Indeed, one of the most hilariously over-the-top example of this is “Dr.” Robert O. Young, a man I mentioned at my talk during the SBM conference at TAM7 last year, a man for whom acid is the disease and baking soda (in essence) is the cure for all disease. I’ve been meaning to write about him; he has some amazing gems, such as when he claims that cancer is a acid. So are viruses. And acid is the cause of all disease. I’ll add Young to the queue of topics I want to blog about. In the meantime, for your edification here is the slide in which I featured him at TAM7:
And Young is just one example of an “alt-med” practitioner who ascribes all disease to in essence a single cause.

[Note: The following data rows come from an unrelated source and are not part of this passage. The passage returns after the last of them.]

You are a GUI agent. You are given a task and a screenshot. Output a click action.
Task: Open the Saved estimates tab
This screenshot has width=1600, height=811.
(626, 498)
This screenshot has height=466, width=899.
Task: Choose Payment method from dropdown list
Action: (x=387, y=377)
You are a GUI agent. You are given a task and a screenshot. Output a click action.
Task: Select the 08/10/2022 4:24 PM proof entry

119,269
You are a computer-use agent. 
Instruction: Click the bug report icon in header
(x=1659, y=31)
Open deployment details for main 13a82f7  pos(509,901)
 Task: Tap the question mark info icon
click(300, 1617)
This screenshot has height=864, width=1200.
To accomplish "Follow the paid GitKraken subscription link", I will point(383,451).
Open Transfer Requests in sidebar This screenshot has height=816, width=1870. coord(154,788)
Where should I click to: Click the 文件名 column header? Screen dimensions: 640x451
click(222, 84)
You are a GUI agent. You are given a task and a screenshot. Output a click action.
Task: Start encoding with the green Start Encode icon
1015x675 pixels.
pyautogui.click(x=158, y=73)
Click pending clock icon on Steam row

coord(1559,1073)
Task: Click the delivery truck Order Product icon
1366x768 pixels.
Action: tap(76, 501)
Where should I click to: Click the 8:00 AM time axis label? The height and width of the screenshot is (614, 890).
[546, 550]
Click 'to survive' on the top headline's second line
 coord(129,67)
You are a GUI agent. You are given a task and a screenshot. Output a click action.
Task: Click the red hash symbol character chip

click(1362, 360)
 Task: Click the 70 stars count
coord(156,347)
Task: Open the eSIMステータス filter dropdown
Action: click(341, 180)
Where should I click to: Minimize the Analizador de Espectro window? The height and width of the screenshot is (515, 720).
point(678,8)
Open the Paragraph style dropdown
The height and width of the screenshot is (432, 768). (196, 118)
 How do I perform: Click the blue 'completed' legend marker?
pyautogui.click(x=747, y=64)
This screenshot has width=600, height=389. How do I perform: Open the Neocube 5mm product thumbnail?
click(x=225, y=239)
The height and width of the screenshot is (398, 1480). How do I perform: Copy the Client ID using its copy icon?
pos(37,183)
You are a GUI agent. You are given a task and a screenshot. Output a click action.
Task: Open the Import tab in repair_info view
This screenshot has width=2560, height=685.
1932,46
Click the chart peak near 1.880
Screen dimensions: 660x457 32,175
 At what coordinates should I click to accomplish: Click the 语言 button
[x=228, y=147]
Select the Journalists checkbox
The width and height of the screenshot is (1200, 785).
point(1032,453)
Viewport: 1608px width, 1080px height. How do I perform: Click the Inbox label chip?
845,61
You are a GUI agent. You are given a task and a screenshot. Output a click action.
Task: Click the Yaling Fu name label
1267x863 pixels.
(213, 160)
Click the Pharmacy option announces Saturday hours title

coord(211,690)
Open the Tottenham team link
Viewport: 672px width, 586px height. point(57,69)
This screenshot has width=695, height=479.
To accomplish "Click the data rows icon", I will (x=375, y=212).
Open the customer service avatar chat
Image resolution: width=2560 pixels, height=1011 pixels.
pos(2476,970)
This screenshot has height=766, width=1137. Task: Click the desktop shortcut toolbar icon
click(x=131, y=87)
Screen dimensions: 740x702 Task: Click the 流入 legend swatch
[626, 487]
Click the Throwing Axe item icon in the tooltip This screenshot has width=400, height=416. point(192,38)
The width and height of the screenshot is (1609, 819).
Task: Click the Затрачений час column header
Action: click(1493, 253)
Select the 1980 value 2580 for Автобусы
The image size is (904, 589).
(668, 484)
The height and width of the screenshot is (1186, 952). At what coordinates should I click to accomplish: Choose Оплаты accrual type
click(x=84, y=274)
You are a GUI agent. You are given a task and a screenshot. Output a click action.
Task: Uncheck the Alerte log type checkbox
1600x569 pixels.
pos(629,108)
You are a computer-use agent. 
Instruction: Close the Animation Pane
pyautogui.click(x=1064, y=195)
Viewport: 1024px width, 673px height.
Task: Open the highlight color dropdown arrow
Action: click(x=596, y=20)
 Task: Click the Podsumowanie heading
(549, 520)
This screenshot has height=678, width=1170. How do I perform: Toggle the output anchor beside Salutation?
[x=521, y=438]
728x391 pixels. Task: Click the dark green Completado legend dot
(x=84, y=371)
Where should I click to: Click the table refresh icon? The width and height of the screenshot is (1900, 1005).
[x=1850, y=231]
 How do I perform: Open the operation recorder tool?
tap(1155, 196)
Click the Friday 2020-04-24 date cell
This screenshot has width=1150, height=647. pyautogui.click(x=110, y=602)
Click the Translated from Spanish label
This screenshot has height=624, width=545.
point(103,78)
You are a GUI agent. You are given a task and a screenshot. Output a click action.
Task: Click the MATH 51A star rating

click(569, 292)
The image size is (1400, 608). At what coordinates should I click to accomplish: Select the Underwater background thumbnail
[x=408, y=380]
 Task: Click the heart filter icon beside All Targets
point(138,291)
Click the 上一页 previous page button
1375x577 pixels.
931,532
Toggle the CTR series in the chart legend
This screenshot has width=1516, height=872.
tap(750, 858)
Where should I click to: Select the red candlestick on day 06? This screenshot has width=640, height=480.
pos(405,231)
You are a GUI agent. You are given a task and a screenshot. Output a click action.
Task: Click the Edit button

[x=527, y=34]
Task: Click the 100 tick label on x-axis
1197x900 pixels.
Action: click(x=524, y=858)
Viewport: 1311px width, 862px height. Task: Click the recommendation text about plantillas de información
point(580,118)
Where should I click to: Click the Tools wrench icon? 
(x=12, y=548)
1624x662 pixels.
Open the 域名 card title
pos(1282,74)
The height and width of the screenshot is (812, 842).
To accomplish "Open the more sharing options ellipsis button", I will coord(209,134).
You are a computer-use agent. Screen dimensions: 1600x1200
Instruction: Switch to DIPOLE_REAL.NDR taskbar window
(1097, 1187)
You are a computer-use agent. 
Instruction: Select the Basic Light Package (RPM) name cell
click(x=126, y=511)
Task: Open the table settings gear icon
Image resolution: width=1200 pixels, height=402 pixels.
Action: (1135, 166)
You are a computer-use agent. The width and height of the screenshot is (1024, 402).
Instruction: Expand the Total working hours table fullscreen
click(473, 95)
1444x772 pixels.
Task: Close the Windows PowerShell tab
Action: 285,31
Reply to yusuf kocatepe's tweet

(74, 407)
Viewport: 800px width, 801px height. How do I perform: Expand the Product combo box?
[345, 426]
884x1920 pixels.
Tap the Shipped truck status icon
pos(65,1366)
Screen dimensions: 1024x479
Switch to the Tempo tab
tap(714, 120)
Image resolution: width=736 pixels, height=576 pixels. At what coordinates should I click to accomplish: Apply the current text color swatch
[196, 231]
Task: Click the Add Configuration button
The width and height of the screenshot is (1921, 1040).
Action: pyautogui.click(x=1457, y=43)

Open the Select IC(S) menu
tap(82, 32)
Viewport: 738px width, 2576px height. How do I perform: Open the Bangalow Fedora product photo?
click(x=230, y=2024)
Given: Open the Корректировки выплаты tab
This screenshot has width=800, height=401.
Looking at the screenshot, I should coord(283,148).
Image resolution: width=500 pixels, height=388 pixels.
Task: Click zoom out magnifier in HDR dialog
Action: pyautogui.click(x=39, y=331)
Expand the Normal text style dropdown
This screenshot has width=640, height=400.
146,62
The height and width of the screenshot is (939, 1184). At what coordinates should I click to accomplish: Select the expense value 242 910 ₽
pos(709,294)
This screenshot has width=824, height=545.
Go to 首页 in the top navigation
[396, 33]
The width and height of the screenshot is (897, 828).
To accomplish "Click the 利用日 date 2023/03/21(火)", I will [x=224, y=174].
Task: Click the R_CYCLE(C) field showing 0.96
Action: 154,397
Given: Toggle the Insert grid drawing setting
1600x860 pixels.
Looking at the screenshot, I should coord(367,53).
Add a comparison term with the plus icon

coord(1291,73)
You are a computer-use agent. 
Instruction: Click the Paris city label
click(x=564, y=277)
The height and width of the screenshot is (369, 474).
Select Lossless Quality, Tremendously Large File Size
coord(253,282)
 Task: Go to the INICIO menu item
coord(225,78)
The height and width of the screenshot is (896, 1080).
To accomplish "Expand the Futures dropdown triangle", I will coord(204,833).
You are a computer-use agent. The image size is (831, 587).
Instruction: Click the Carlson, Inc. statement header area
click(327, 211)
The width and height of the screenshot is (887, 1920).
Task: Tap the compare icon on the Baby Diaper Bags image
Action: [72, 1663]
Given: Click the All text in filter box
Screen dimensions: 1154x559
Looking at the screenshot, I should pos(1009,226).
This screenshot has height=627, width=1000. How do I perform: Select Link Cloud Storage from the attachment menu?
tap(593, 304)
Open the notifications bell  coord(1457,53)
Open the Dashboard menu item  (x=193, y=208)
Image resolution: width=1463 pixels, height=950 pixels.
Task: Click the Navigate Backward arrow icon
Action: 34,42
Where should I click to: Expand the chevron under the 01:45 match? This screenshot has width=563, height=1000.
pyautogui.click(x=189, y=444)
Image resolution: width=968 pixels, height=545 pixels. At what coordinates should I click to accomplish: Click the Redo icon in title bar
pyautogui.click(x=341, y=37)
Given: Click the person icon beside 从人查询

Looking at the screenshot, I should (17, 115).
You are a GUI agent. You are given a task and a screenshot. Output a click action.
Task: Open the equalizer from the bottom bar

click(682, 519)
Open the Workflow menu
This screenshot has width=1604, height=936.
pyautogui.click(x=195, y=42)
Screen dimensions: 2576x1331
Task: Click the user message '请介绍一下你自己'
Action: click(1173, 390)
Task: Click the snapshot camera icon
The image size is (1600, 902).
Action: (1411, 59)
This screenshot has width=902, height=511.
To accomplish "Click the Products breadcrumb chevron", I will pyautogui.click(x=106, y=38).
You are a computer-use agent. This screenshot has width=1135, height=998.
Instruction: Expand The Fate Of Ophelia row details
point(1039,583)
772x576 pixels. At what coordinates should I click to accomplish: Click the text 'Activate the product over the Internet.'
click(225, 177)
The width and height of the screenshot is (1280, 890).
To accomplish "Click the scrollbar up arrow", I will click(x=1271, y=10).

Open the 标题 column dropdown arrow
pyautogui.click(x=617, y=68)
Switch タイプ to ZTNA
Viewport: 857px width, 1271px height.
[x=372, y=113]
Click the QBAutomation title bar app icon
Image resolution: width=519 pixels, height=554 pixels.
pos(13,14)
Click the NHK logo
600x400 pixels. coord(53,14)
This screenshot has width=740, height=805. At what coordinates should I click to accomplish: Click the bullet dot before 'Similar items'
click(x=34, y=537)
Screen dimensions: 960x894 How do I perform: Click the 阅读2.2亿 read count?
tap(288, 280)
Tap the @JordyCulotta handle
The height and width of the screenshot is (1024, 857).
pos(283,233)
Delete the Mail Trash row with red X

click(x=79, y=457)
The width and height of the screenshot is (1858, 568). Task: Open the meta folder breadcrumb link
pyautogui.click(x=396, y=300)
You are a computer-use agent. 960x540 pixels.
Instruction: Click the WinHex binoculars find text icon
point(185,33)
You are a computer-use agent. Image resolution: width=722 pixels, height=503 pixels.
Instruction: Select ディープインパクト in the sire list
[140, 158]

In the end, this fetish for “individualization” in alternative medicine is a sham. It’s invoked when it is convenient to do so, particularly in the cases of “treatments” like homeopathy, in which any therapeutic effect perceived is due to the placebo effect. However, if you think about it, many alternative medicine modalities are far more rigid than conventional medicine in ascribing a specific cause to disease. When you come right down to it, the emphasis of alt-med on “individualization” and “treating the whole person” consists of little more than marketing buzzwords. There’s no evidence that alt-med does any better at treating the “whole patient” than conventional medicine and considerable evidence that, by lumping many diseases of unrelated pathophysiology together and using the same treatments for them, alternative medicine’s claims of “individualization” means the freedom to keep trying stuff until the patient’s symptoms get better on their own.